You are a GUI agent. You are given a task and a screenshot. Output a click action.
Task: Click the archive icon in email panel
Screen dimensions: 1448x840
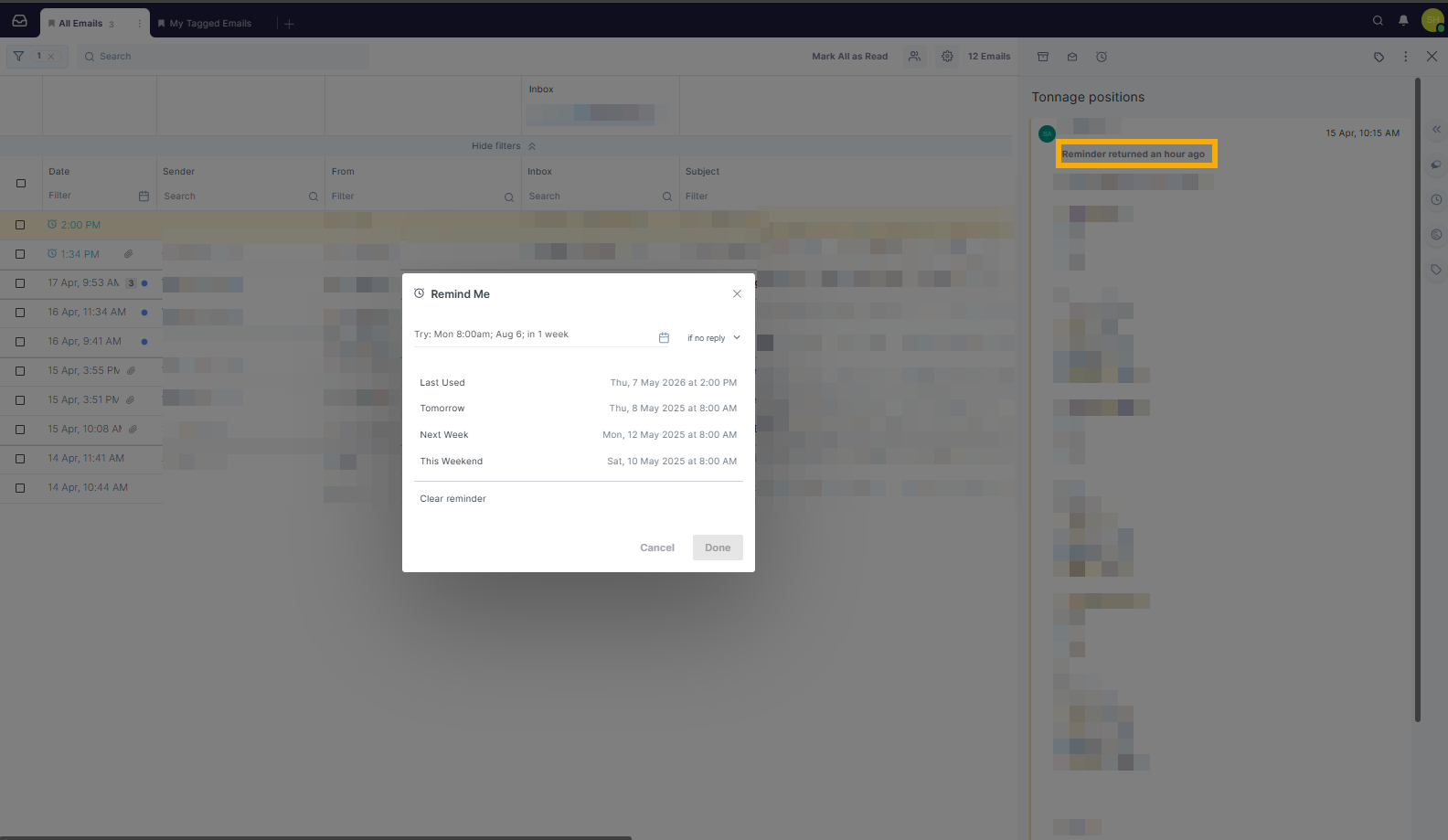(1043, 57)
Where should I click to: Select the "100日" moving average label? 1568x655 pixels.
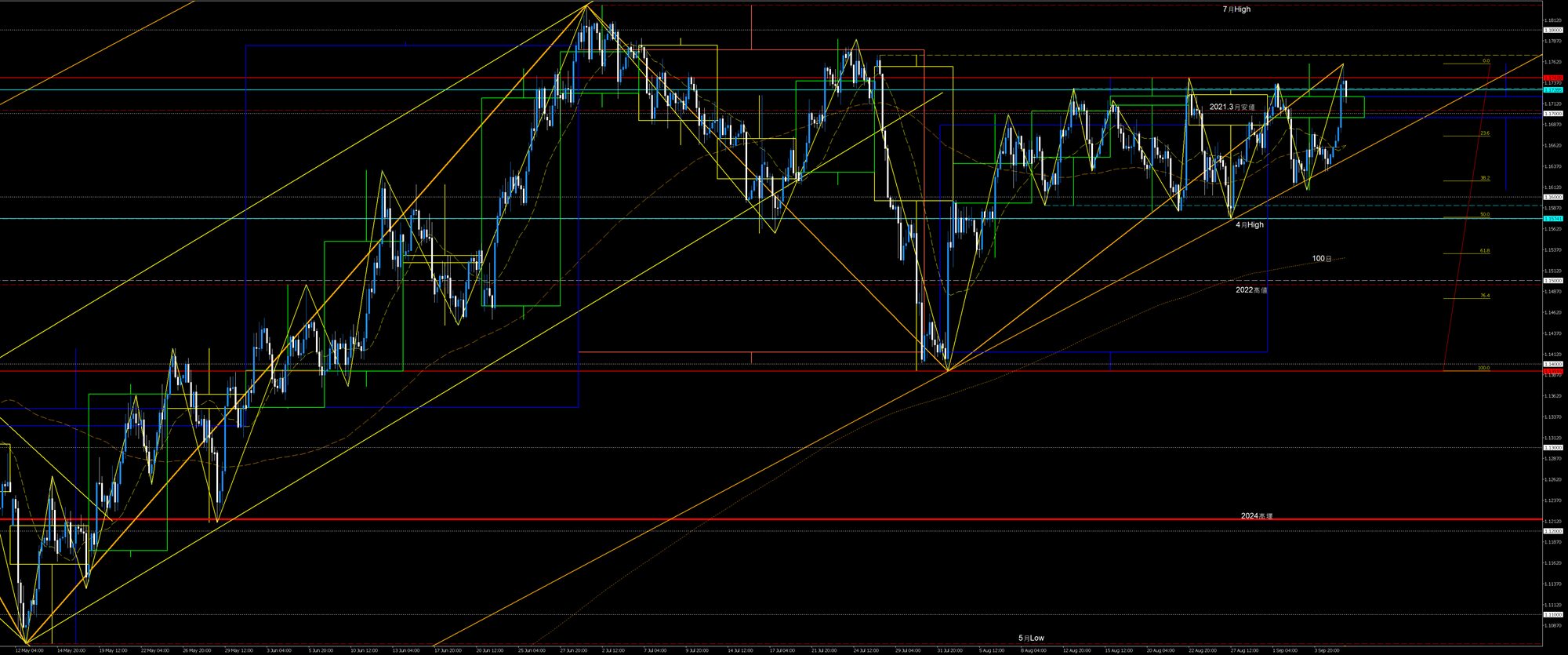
_____
*Task description:* Reproduce the records above verbatim, line for line, omitting the pictures.

*Result for this task:*
You are a GUI agent. You are given a task and a screenshot. Output a click action.
Task: Click the archive icon in email panel
Screen dimensions: 1448x840
(1043, 57)
Where should I click to: Select the "100日" moving average label? 1568x655 pixels.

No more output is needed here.